I must repeat this question until somewhere I hear the right answer, on many lips: If it was so well understood that trust and faith that deposits were safe is what really makes the world go around, why for goodness sake, would the government eject the minimum regulation needed to maintain that trust? "Greed is good" never impressed me as the lone and sufficient maxim to rule the management of trillions of other people's dollars. But that is all Gramm, Donaldson, Bush or any other Neoconservative has given us.

So, there we have it. All the right things have been said and written...often...and not just in the last week. Will any of that soak in?

The problem here is that I am reading this Op-Ed and you may have, but the constituents of the congress critters [left and right populist wings] who knocked over the hard fought improvements over Paulson's original ransom note...they are not reading. Are those the congress critters that have gained congress a 15% approval rating this afternoon, or is it the ones who voted for the so called bailout. After FCC deregulation and the '76 ruling that money can talk, tox radio and Reagan's cheer leaders have managed to make education synonymous with "elite", any recitation of degrees or non-business accomplishments synonymous with "elite", "intelligent" synonymous with "elite" and finally, "elite" so dirty a word [despite the fabulous financial power of those who have crafted this shift] you can affix to any enemy of conservatism. Obama may break that spell...I fevently hope so. They try to make wealth a mark of elitism but it has backfired at last in the case of McCain. I think it is time that the standard for expert and professional services this country desperately needs be faced up to: we cannot have another administration that bypasses the best candidates for appointment to regulatory jobs based solely on a few litmus test questions or Old Boy connections. It is not likely the protofascist constituency will quickly mend its ways. Still, I hope that a sound drubbing and the spread of actual financial pain to the stiff necked rabble that simply have not learned where their bread is buttered may reduce that constituency, may make a few percent more realize they should have been reading at places like the NY Times and disabuse them of the false comfort of their jingoism in favor of a broader attention to real news. The best elites, of course, are not exactly what the name, or the connotation of class distinction it has been laden with, imply but a wish to do better rather than to be better that has come true by some effort and which invites others to follow and to join.

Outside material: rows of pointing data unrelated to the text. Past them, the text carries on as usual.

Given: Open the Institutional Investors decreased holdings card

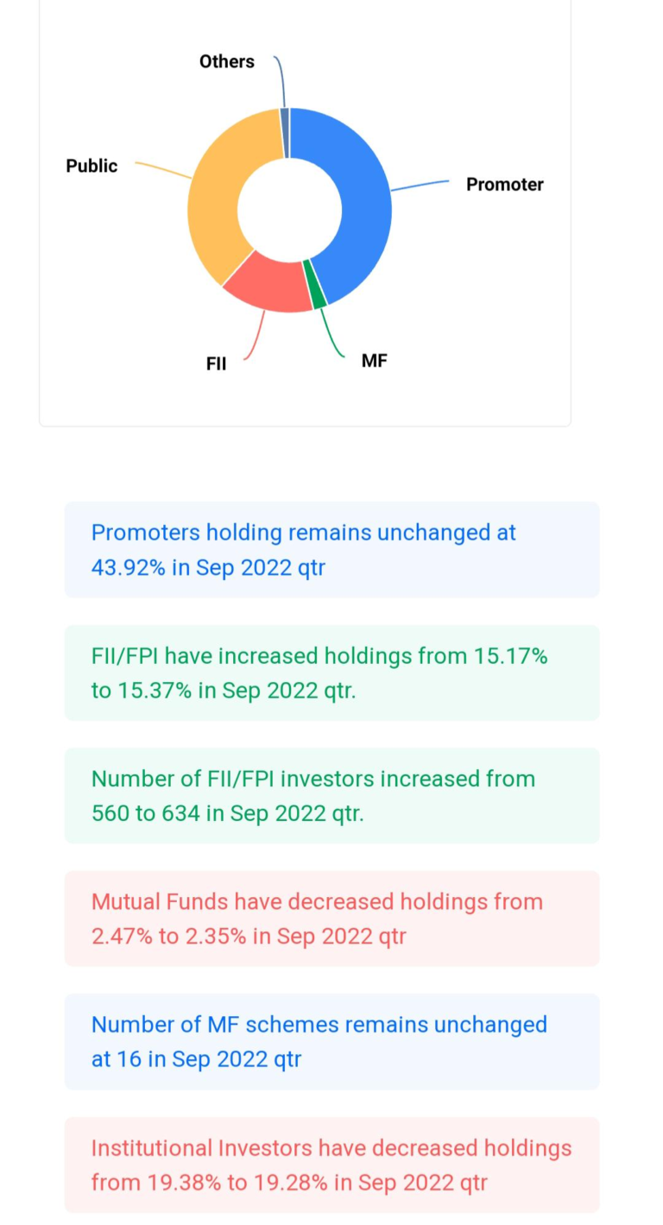Looking at the screenshot, I should [x=332, y=1164].
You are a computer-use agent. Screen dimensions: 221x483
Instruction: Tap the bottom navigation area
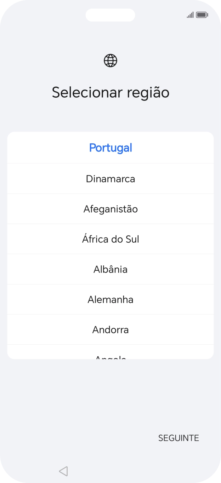tap(110, 471)
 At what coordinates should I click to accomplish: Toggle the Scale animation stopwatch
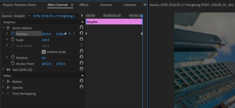pyautogui.click(x=13, y=39)
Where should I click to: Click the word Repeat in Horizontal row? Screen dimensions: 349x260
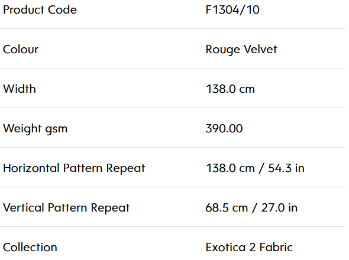point(125,169)
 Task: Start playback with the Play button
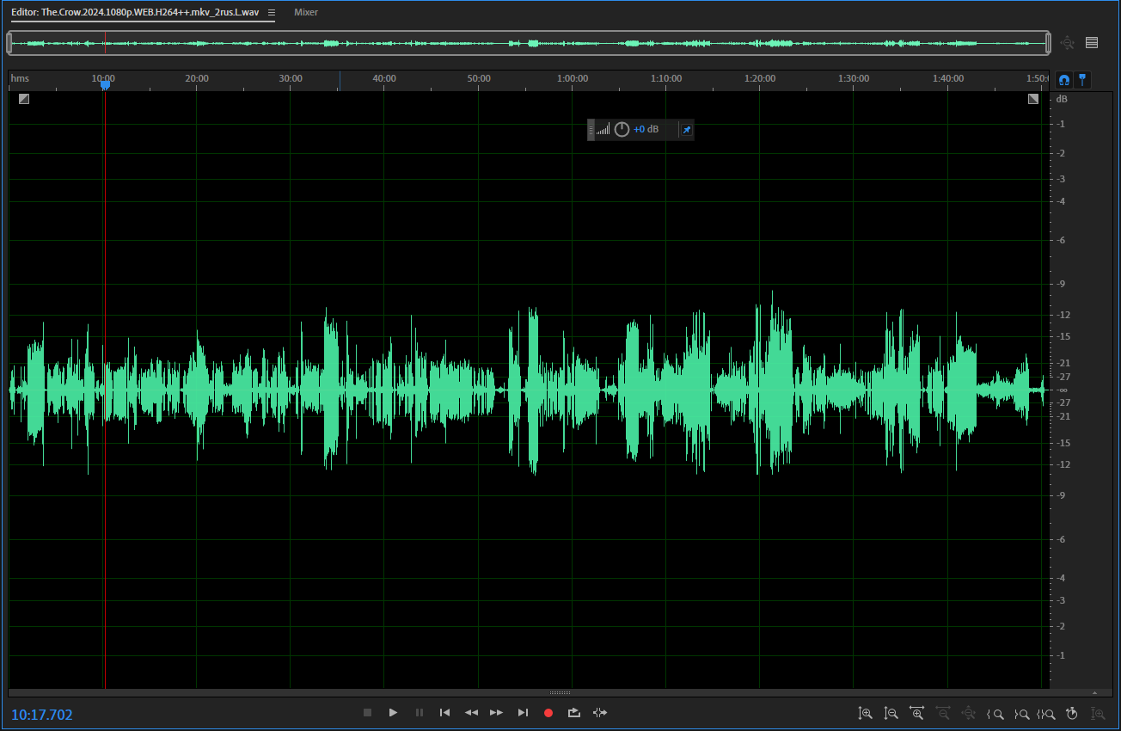tap(393, 713)
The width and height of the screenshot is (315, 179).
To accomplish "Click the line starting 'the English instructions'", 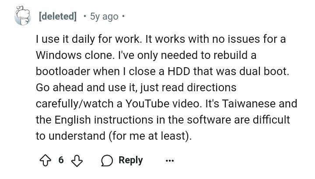I will pos(163,120).
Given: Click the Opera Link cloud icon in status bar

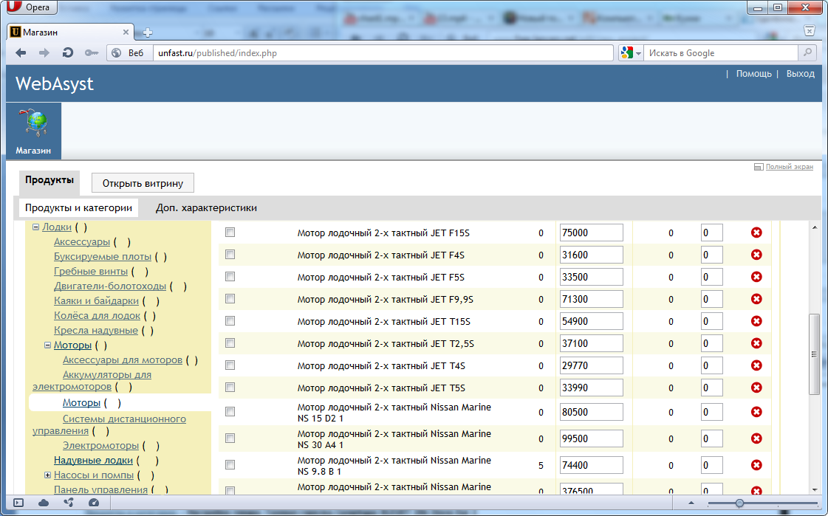Looking at the screenshot, I should pyautogui.click(x=44, y=503).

The rapidity with which poverty trickles down, as compared to the tax gifts to billionaires most of which never trickled down, is stunning. Speaking with Barney Frank this evening, Anderson Cooper asked whether the bailout might pass the house on the second try. Frank answered by saying that reality had bitten share holders, in their retirement accounts almost instantly on Monday and that reality might soak through the skulls of the hold-out republicans who had seen the tax consequences as real and dismissed the economic connectedness we all suffer and occasionally benefit from. CNN reported in that same segment that in a week's time the 55+ demographic, one eye on their shriking 401K acccounts, moved from net approval of McCain to the utterly unlikely stance of favoring Obama slightly...that demographic has never moved for any reason but percieved security. The "socialism" against which the Republican purists were holding out is the security play at the moment, and more comfortable territory for Democrats.


BTW, liveblogginly speaking, Bill Clinton is on CSPAN, stumping for Obama before a crowd in FL and man, are they loving that. He has great delivery and I am pleased at the points he is making.